Jaxon, a one-of-a-kind space-themed ‘virtual influencer’ and esports tabloid publication, will be shutting down its services, according to Christian Slot, the platform’s Editor in Chief.
Staff members, which includes journalists and writers, were notified of the publication’s situation late last month.
Jaxon was co-owned and co-funded by Samsung Electronics and Upday, a service of Samsung, as well as Axel Springer SE, a German digital publishing company that owns numerous multimedia news outlets.

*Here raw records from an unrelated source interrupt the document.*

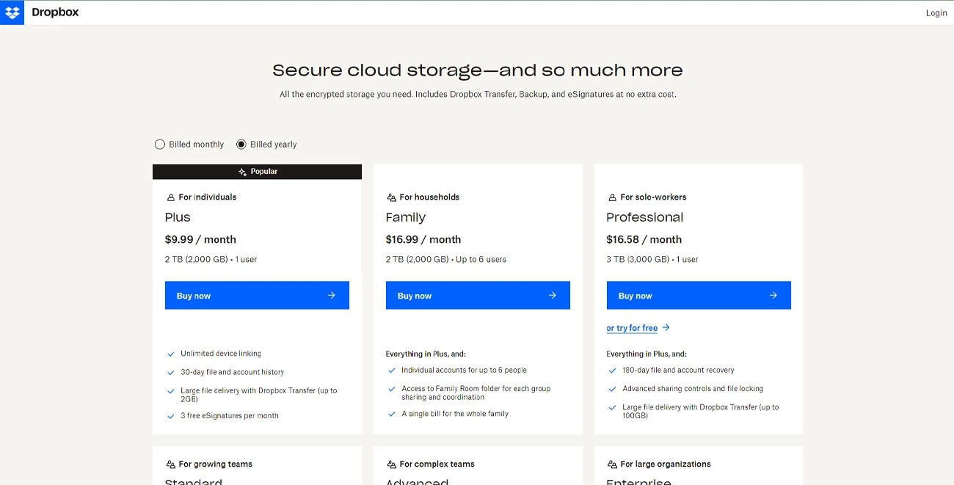Image resolution: width=954 pixels, height=485 pixels.
Task: Click the solo-workers icon on Professional plan
Action: pos(612,197)
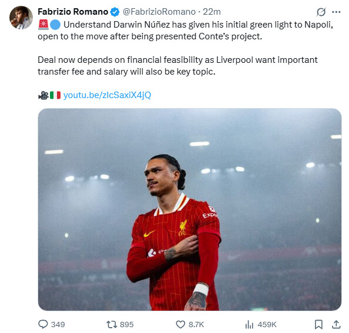The height and width of the screenshot is (333, 349).
Task: Like the post with the heart icon
Action: (x=180, y=325)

Since the publication’s launch — which was an application first and website second — Jaxon put heavy emphasis on creating a comprehensive esports experience for its German audience. The company noted the country’s rapid esports growth as a reason it took interest in relaying sought after news, content and trends.
According to former staff familiar with the situation, Axel Springer was first to cut funding from the project. This left Samsung with the decision of either filling in the gap, or joining Axel Springer in cutting funding. Ultimately, it went with the latter.
When speaking to Esports Insider, the former staff noted that Axel Springer had been down on revenue. The question of ‘by how much?’ remains unanswered as Axel Springer SE’s decision to delist in 2020 allowed the company to be exempt from publishing any financial statements. The last financial report that was published, which evaluated the 2020 fiscal year, saw Axel Springer’s revenue falling by nearly 5%, and its adjusted earnings before interest, taxes, depreciation and amortisation falling by 13%.
Jaxon was also not the first subsidiary of Axel Springer to close. Technology news website ‘Protocol,’ which launched in 2020, was shut down last month.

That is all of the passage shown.